(Collected data)
******

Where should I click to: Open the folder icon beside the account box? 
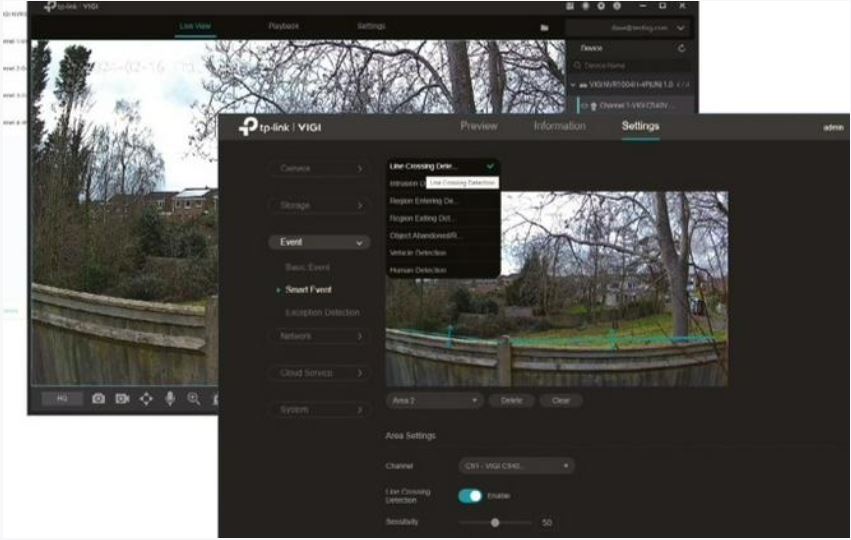tap(544, 28)
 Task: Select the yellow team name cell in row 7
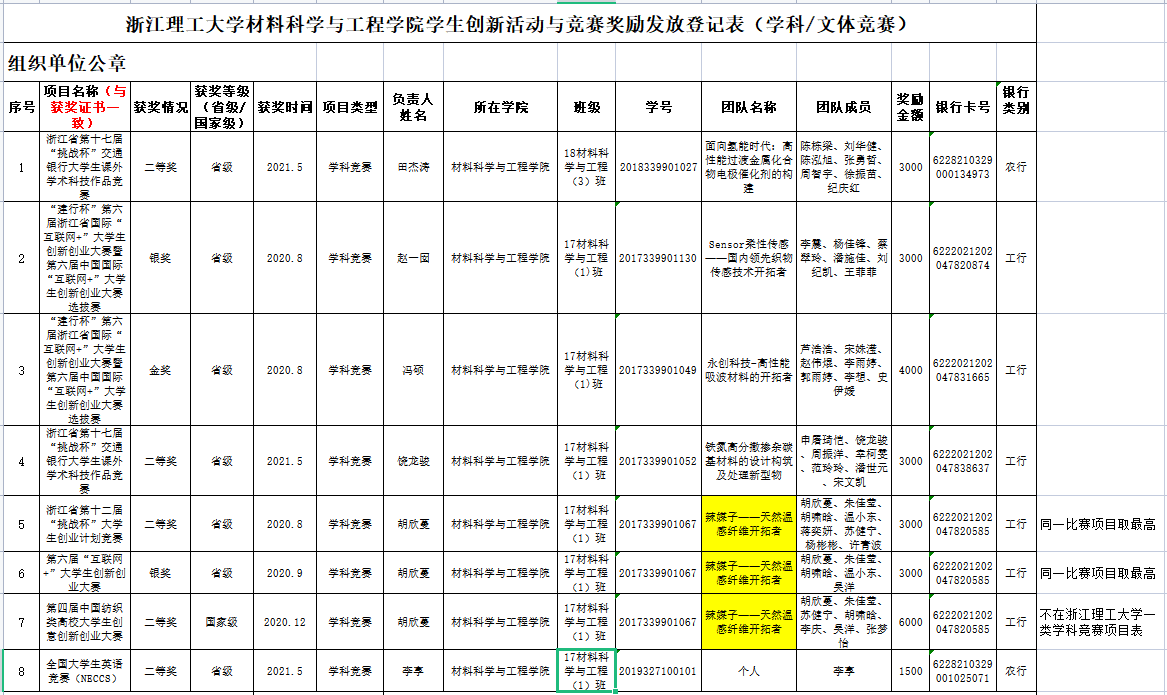click(749, 621)
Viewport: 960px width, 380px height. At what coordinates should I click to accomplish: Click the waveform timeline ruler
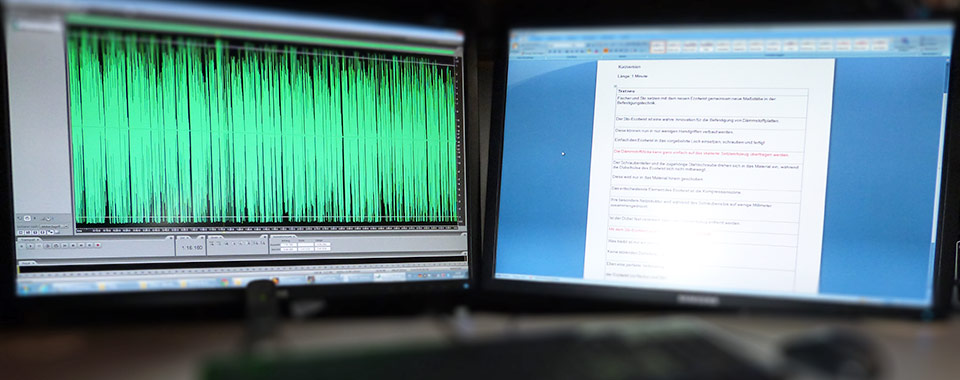pyautogui.click(x=269, y=229)
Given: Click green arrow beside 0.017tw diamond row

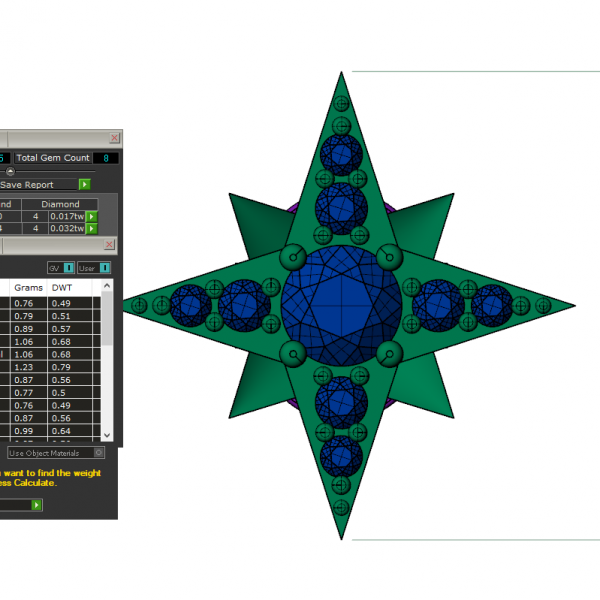Looking at the screenshot, I should pyautogui.click(x=92, y=216).
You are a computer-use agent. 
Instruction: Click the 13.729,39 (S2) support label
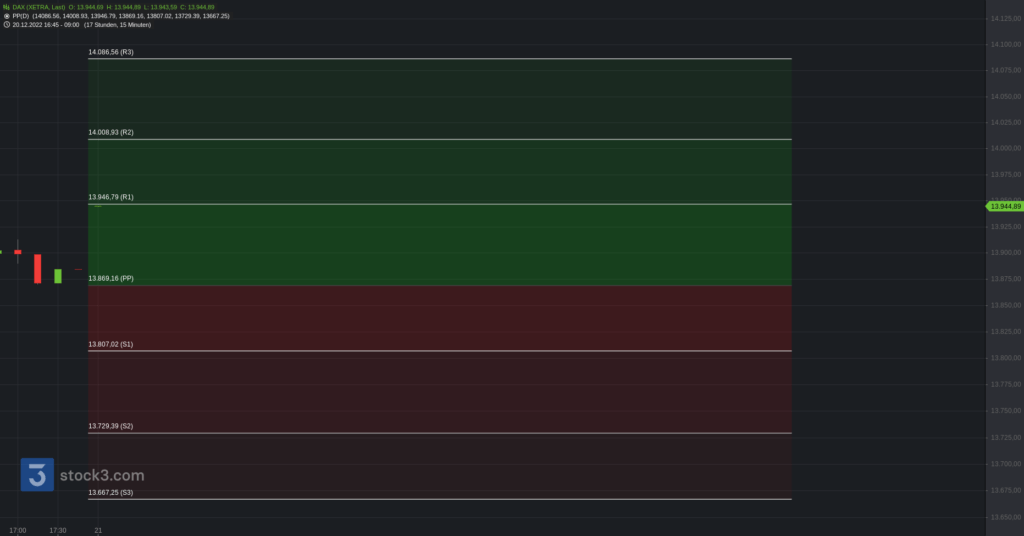[x=110, y=426]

******

- **Exercise instructions**: The required output is the lines from the one containing "Task: Select the" through the end of the data, printed exactly, with no pictures.

- **Solution for this problem**:
 Task: Select the yellow team name cell in row 7
click(749, 621)
Viewport: 960px width, 380px height. At what coordinates should I click to accomplish: Click the waveform timeline ruler
pyautogui.click(x=269, y=229)
Given: Click green arrow beside 0.017tw diamond row

Looking at the screenshot, I should pyautogui.click(x=92, y=216).
You are a computer-use agent. 
Instruction: Click the 13.729,39 (S2) support label
[x=110, y=426]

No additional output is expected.